When opposite the Pavilion Theatre, he drew himself up in an instant, and looked carefully round. We believe that he saw us following him, and he disappeared into a doorway.

We stopped for a moment or two, and he came out of his hiding place and went into a newspaper shop next door. shop next door.

During the whole time we saw him his right hand was in his overcoat pocket, apparently clutching something.

He bought a paper at the shop, and folded it up on his chest with his left hand, and then left the shop, looking up and down the road as he did so, and carefully reading the placards outside the shop window.

He afterwards started of towards Aldgate, and we followed him.

When he got to the corner of Duke-street (the street leading to Mitre-square), he turned, and, seeing that we were following him, re-crossed the road and walked hack to Lemon-street end went down it.

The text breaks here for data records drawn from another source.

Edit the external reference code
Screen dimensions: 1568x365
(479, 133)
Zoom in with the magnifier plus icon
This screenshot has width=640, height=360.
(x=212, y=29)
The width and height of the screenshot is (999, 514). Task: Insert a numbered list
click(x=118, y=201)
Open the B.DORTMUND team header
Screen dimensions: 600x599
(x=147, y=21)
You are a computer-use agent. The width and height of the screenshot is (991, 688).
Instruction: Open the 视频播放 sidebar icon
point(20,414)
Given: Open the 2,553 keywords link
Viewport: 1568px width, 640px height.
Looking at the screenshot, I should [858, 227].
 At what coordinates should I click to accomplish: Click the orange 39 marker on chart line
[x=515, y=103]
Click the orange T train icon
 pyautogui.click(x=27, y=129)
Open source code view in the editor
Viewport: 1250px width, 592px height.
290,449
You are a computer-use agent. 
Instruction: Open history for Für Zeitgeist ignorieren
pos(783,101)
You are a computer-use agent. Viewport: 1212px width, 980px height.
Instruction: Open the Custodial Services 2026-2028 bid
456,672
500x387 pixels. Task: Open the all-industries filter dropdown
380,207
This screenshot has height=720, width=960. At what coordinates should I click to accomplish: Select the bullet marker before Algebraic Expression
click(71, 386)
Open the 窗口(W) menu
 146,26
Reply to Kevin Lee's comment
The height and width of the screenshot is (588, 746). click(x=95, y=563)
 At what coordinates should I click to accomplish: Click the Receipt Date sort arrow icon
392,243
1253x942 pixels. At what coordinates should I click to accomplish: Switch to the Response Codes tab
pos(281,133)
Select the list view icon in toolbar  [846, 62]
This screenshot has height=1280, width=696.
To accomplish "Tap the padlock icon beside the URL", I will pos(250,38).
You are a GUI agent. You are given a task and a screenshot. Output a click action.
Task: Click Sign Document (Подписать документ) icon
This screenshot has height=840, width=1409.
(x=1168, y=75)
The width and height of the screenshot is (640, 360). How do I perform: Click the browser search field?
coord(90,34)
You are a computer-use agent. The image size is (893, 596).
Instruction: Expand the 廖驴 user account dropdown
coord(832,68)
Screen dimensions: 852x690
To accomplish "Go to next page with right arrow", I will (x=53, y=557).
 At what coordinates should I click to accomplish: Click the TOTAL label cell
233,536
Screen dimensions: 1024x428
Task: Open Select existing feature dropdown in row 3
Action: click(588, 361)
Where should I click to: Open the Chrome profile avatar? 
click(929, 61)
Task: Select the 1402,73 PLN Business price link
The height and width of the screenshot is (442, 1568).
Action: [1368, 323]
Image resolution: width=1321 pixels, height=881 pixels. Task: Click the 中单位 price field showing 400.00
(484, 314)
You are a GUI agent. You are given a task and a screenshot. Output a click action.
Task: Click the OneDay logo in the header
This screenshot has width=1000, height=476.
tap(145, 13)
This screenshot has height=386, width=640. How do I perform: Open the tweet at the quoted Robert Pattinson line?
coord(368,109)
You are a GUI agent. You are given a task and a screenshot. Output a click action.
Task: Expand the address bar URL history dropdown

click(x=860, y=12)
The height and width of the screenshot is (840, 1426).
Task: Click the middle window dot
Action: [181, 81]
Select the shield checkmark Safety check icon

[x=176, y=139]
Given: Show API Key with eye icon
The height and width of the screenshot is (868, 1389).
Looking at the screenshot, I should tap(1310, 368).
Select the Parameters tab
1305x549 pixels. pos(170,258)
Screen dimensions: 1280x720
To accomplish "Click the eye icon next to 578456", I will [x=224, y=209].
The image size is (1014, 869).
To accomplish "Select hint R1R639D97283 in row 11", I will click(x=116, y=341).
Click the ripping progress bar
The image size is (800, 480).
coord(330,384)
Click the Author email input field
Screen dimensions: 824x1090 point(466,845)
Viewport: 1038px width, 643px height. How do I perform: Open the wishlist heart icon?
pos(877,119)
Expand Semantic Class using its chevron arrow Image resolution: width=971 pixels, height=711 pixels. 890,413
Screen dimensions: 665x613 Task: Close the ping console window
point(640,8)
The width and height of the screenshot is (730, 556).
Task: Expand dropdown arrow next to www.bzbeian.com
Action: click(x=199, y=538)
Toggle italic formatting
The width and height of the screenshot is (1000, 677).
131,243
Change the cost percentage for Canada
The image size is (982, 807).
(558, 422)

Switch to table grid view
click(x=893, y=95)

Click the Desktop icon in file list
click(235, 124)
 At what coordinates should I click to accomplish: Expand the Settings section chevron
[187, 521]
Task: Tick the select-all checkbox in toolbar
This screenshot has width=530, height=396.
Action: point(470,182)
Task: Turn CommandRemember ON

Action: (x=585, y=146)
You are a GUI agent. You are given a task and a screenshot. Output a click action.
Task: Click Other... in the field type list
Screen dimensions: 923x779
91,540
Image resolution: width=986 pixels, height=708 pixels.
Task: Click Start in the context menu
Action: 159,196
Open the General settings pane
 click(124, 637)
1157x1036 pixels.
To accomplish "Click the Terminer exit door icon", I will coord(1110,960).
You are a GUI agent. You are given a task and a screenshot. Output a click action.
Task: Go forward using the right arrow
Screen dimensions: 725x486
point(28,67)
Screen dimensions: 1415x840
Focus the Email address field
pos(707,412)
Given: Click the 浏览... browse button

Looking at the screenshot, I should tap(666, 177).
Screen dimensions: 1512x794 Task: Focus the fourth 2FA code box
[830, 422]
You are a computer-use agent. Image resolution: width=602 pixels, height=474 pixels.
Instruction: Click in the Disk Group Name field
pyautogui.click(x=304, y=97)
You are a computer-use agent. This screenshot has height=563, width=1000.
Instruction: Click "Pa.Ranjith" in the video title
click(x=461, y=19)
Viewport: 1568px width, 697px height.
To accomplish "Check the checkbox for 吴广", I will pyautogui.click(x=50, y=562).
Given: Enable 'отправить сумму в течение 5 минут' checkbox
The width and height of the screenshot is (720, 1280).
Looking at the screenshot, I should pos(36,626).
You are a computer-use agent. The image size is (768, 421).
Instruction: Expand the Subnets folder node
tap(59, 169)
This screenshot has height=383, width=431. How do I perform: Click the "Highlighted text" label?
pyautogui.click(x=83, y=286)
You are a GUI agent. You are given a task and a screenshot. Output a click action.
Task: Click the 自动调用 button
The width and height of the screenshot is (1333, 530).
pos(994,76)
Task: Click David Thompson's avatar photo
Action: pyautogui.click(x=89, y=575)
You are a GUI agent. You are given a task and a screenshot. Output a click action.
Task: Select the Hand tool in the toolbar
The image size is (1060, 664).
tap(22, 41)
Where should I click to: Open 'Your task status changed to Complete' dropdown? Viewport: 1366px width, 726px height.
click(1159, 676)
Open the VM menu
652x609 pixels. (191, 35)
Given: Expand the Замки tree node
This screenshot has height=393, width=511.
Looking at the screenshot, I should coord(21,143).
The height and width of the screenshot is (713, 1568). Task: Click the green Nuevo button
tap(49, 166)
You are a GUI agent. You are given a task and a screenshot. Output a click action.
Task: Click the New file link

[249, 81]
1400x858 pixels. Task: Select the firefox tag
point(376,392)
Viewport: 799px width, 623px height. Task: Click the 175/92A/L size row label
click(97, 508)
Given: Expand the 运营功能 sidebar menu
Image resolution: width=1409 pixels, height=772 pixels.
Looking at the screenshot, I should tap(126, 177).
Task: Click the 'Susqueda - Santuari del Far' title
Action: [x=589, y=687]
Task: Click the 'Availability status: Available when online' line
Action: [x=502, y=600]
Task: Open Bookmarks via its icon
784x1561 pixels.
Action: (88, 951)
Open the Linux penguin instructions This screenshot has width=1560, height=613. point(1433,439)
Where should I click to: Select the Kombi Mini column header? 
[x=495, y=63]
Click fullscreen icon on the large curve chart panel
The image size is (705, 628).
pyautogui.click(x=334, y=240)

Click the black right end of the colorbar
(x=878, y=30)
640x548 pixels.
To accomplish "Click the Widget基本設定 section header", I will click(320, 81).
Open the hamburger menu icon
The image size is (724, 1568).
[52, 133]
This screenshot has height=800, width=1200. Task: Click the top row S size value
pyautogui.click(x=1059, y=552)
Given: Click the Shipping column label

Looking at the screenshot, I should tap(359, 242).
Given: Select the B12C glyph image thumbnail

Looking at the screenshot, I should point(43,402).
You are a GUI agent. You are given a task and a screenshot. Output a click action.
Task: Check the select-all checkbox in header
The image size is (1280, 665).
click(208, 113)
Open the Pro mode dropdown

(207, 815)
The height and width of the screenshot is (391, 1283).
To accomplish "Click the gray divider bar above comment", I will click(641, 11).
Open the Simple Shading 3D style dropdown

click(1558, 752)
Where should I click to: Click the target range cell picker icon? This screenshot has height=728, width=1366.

Wen he reached Royal Mint-street, he went into King-street, which is very narrow, and my friend and I ran round to the other end of the street, hoping to see him come out there. Just as we got to the other end of King-street we heard a door close, and we waited to see if the man reopened it, for we felt sure that he was the man, although we had not seen him go into the house.

We both waited for 25 minutes, when we WHATS THIS the same come out of the house. He came up the street, and we stepped back and allowed him to pass, and he went in the direction of the Whitechapel-road.

He went away so quickly that we lost sight of him in the fog, which was then very thick. The time then was just after 12.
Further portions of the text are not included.